With proof assistants, you don’t need to trust the people you’re working with, because the program gives you this 100 percent guarantee. Then you can do factory production–type, industrial-scale mathematics, which doesn't really exist right now. One person focuses on just proving certain types of results, like a modern supply chain.
The problem is these programs are very fussy. You have to write your argument in a specialized language—you can’t just write it in English. AI may be able to do some translation from human language to the programs. Translating one language to another is almost exactly what large language models are designed to do. The dream is that you just have a conversation with a chatbot explaining your proof, and the chatbot would convert it into a proof-system language as you go.
Wong: So the chatbot isn’t a source of knowledge or ideas, but a way to interface.
Tao: Yes, it could be a really useful glue.
Wong: What are the sorts of problems that this might help solve?
Tao: The classic idea of math is that you pick some really hard problem, and then you have one or two people locked away in the attic for seven years just banging away at it. The types of problems you want to attack with AI are the opposite. The naive way you would use AI is to feed it the most difficult problem that we have in mathematics. I don’t think that’s going to be super successful, and also, we already have humans that are working on those problems.
The type of math that I’m most interested in is math that doesn’t really exist. The project that I launched just a few days ago is about an area of math called universal algebra, which is about whether certain mathematical statements or equations imply that other statements are true.
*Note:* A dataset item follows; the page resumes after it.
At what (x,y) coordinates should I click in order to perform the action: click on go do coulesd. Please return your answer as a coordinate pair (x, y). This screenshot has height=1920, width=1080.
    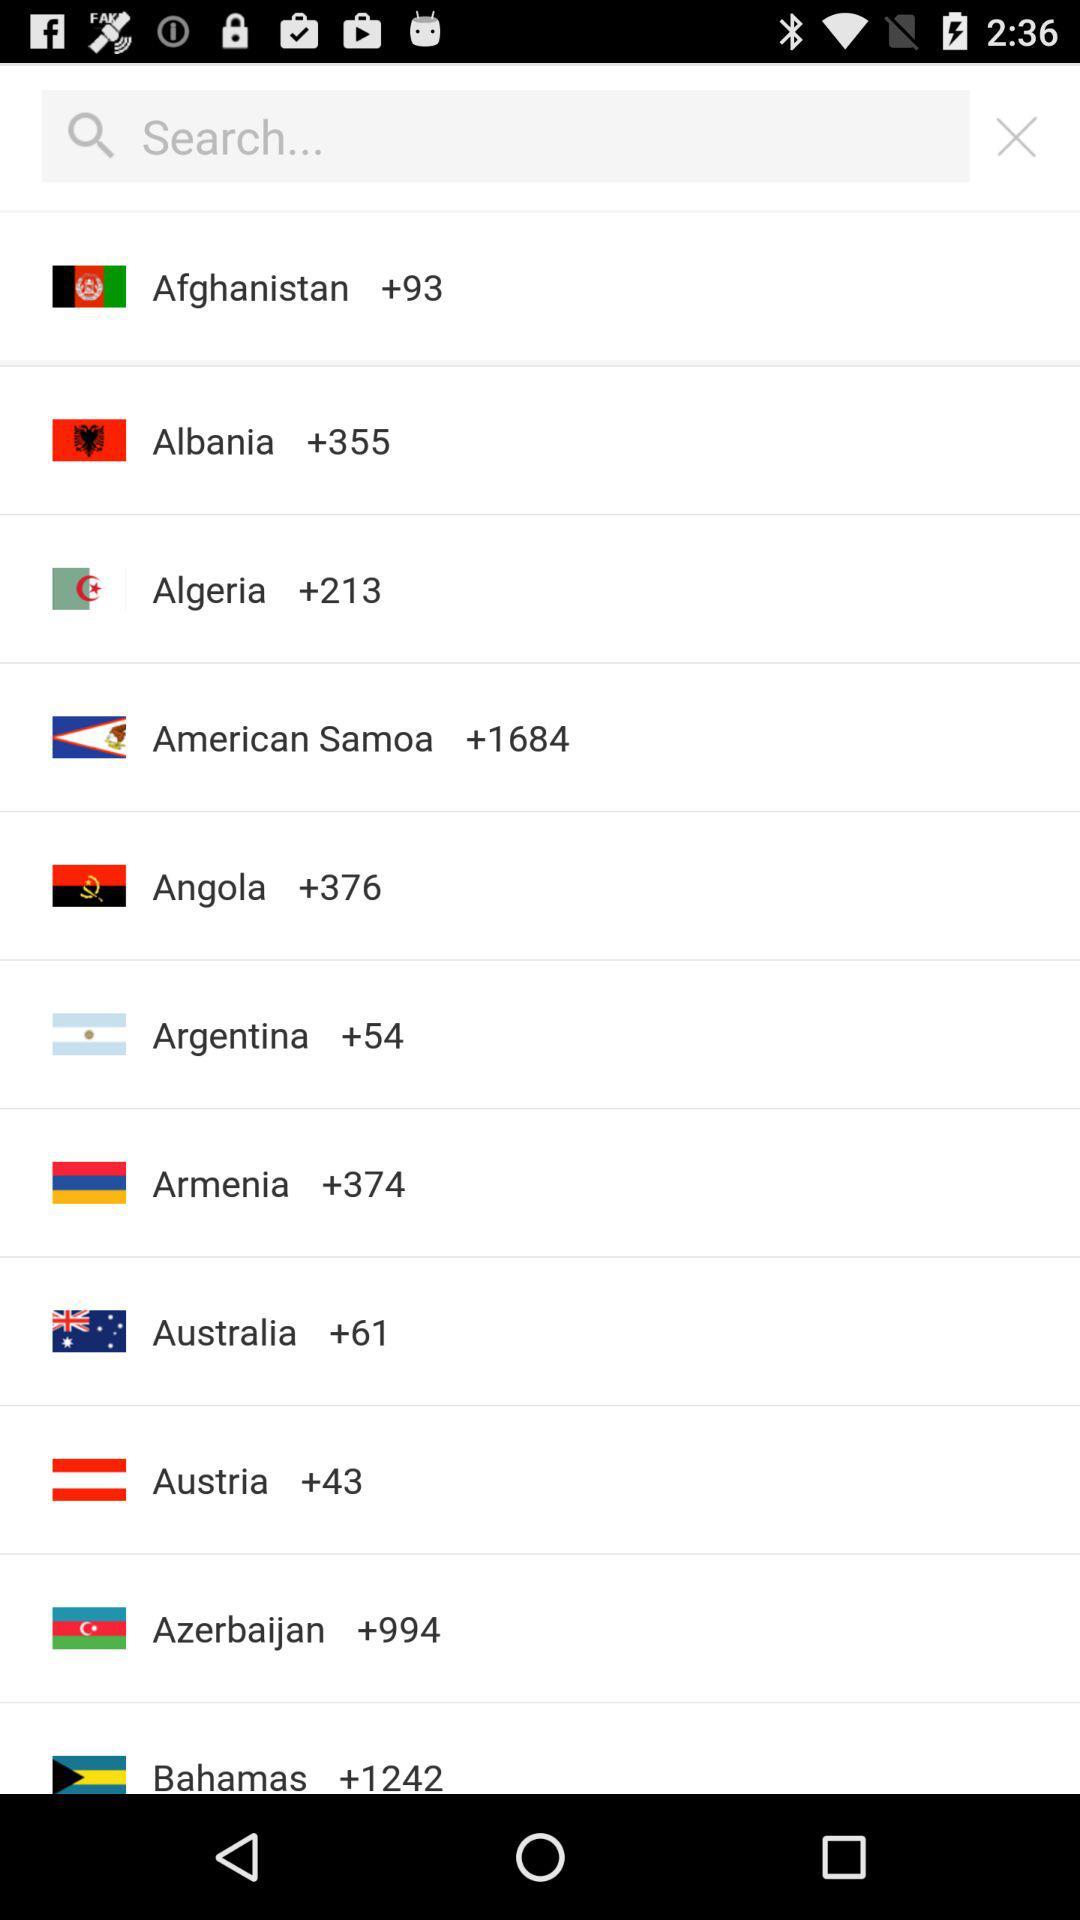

The way people have studied this in the past is that they pick one or two equations and they study them to death, like how a craftsperson used to make one toy at a time, then work on the next one. Now we have factories; we can produce thousands of toys at a time. In my project, there’s a collection of about 4,000 equations, and the task is to find connections between them. Each is relatively easy, but there’s a million implications. There’s like 10 points of light, 10 equations among these thousands that have been studied reasonably well, and then there’s this whole terra incognita.
[Read: Science is becoming less human]
There are other fields where this transition has happened, like in genetics. It used to be that if you wanted to sequence a genome of an organism, this was an entire Ph.D. thesis. Now we have these gene-sequencing machines, and so geneticists are sequencing entire populations. You can do different types of genetics that way. Instead of narrow, deep mathematics, where an expert human works very hard on a narrow scope of problems, you could have broad, crowdsourced problems with lots of AI assistance that are maybe shallower, but at a much larger scale. And it could be a very complementary way of gaining mathematical insight.
Wong: It reminds me of how an AI program made by Google Deepmind, called AlphaFold, figured out how to predict the three-dimensional structure of proteins, which was for a long time something that had to be done one protein at a time.
Tao: Right, but that doesn’t mean protein science is obsolete. You have to change the problems you study. A hundred and fifty years ago, mathematicians’ primary usefulness was in solving partial differential equations. There are computer packages that do this automatically now. Six hundred years ago, mathematicians were building tables of sines and cosines, which were needed for navigation, but these can now be generated by computers in seconds.
I’m not super interested in duplicating the things that humans are already good at. It seems inefficient. I think at the frontier, we will always need humans and AI. They have complementary strengths. AI is very good at converting billions of pieces of data into one good answer. Humans are good at taking 10 observations and making really inspired guesses.